- AVAILABLE RECORDS:
#####

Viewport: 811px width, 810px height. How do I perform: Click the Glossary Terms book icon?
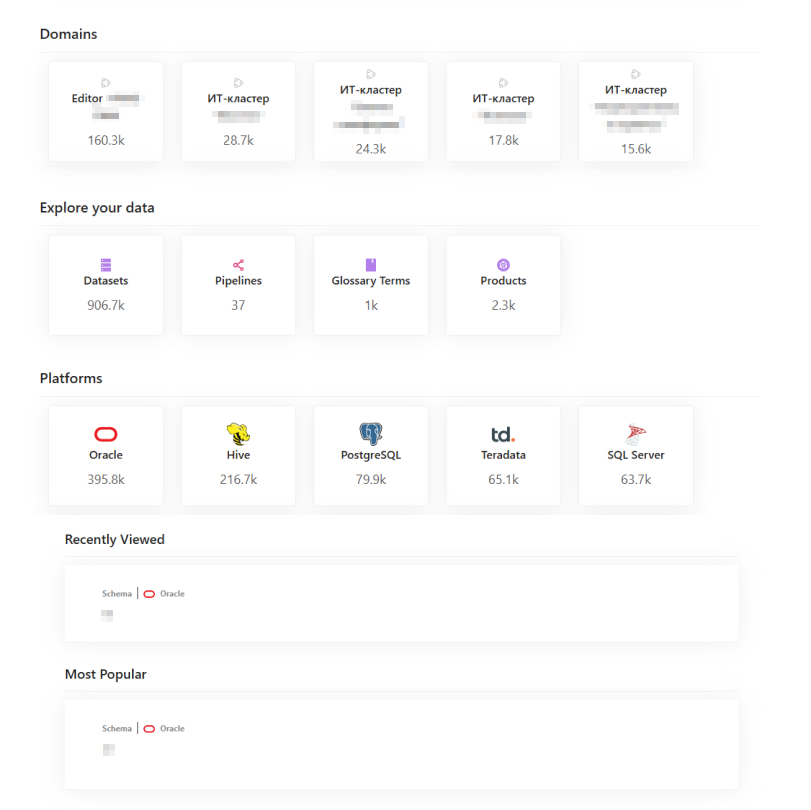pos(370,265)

#####

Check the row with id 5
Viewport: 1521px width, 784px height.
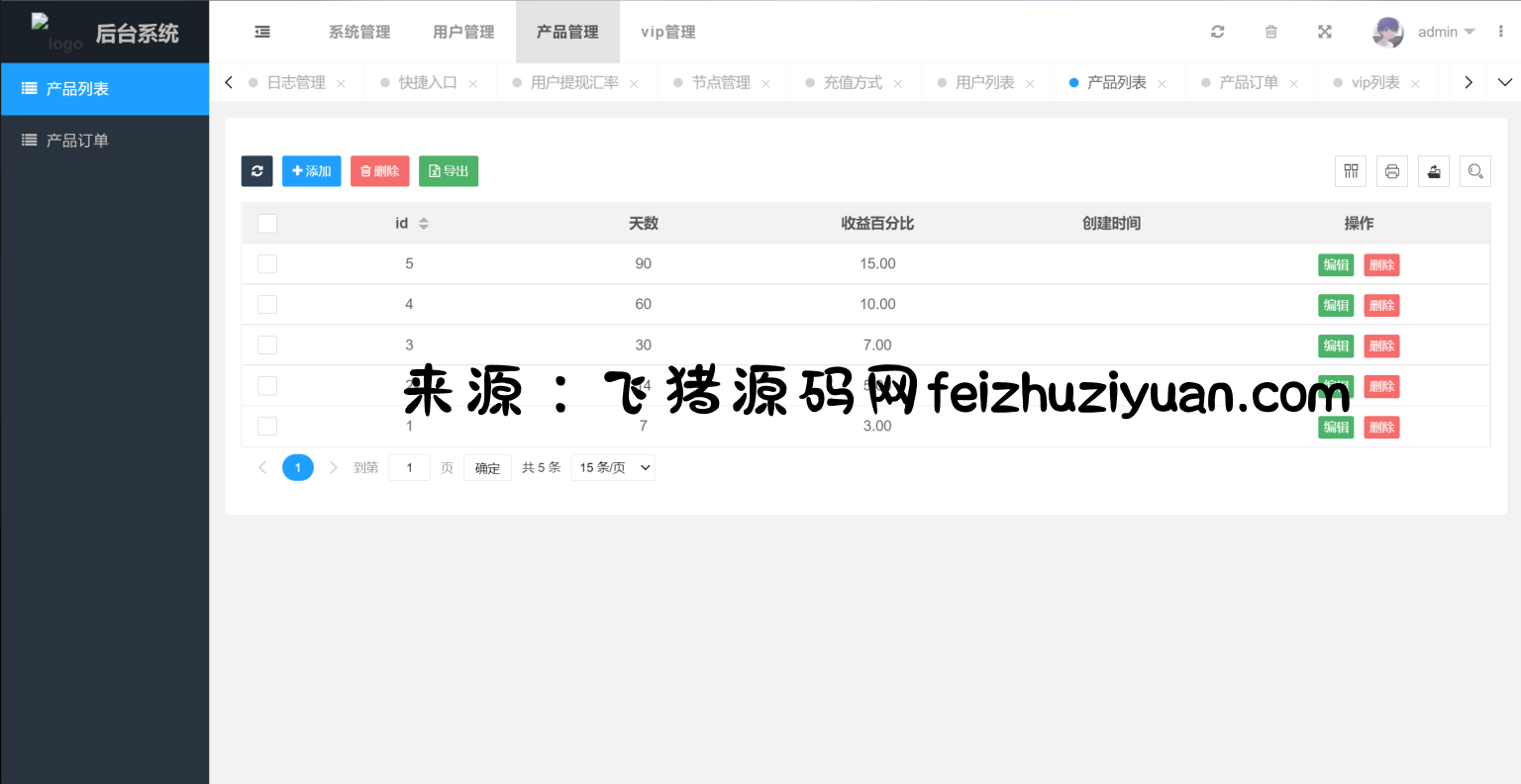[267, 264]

#####

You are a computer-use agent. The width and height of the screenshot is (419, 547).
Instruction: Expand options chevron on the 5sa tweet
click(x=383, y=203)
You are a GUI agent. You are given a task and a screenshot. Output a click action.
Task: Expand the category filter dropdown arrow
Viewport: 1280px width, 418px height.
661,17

#####

- WORK INSTRUCTIONS: Working through the data above, find every line holding "screenshot" and copy it.

- RESPONSE:
You are a computer-use agent. The width and height of the screenshot is (419, 547).
You are a GUI agent. You are given a task and a screenshot. Output a click action.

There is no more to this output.